This is the third in the series featuring my fictionalized character Phyllis Wallace Lewis. Phyllis was a real person held as a slave by my ancestors in Kentucky (Down the River). She proved popular among readers so I invented a life for her to include Trace of Hope and now Taste of Freedom where she gets involved with the Underground Railroad before the Civil War.
Taste of Freedom is set when the Fugitive Slave Law is enacted in 1850 as a compromise between slave and free states to preserve the Union. The slave states, through their politicians and newspaper editors, complained that free states did not do enough to return fugitive slaves. As almost an afterthought in the Compromise of 1850 the law allowed slave holders to go north, seize suspected fugitives, take them to court, and render them back south. The purported fugitive was not entitled to speak on his or her behalf and was not entitled to counsel. Further, slave agents could demand the assistance of citizens in apprehending suspected fugitives.
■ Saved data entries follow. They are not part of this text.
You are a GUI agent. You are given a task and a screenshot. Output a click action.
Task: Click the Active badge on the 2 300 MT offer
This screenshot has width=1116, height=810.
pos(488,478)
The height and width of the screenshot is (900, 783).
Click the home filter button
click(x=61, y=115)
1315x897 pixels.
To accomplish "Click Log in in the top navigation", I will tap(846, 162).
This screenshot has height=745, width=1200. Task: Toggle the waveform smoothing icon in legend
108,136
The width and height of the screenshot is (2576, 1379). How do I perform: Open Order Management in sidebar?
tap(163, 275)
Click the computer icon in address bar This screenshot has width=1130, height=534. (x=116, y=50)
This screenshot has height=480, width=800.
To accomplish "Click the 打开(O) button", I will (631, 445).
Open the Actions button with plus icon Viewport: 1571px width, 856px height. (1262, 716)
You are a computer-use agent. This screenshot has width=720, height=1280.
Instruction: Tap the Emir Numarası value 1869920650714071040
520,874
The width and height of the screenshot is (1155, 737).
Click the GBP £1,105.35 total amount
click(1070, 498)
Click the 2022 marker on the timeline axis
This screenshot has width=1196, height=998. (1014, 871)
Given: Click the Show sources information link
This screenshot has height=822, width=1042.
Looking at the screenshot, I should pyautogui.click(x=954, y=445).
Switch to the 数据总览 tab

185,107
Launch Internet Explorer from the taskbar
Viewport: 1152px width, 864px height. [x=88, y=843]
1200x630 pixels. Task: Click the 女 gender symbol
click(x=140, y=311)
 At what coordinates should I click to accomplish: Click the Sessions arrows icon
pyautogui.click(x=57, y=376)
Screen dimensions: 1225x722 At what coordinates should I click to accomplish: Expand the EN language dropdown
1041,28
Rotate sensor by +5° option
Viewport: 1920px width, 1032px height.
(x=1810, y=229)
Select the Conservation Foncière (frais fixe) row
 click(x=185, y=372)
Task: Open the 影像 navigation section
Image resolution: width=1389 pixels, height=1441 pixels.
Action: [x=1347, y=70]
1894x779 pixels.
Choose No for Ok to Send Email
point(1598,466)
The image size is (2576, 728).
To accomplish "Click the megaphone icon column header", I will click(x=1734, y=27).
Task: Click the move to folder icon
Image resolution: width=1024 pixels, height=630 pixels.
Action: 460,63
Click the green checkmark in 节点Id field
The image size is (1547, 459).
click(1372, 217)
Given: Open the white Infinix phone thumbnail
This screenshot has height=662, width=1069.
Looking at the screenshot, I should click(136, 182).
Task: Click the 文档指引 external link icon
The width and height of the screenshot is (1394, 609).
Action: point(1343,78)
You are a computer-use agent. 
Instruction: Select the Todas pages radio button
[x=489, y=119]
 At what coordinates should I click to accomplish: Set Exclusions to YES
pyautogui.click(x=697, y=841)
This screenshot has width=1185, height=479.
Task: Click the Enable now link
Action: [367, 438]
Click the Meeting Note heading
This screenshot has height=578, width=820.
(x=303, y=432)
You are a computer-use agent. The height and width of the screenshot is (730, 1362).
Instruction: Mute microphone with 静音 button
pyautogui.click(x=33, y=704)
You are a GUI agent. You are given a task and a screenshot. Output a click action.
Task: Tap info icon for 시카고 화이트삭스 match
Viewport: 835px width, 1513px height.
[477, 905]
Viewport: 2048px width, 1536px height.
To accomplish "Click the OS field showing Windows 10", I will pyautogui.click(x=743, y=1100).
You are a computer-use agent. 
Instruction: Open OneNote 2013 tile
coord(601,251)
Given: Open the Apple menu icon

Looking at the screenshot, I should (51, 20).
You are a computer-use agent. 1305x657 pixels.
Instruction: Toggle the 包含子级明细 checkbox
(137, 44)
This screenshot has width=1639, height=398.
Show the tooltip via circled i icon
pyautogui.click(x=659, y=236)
To refuse was a violation of law punishable by fine and imprisonment.
At first, the law was welcomed in the white North, but African Americans were terrified of being seized and taken south whether they were fugitives or not. Hundreds, perhaps thousands, just moved to Canada. Gradually, opposition to the law grew and some states enacted "personal liberty" laws and prohibited local officers from assisting in renditions. More whites joined the cause of abolition of slavery.
The Fugitive Slave Law along with events like Bleeding Kansas and the Dred Scot Decision that were drumbeats leading to secession and war.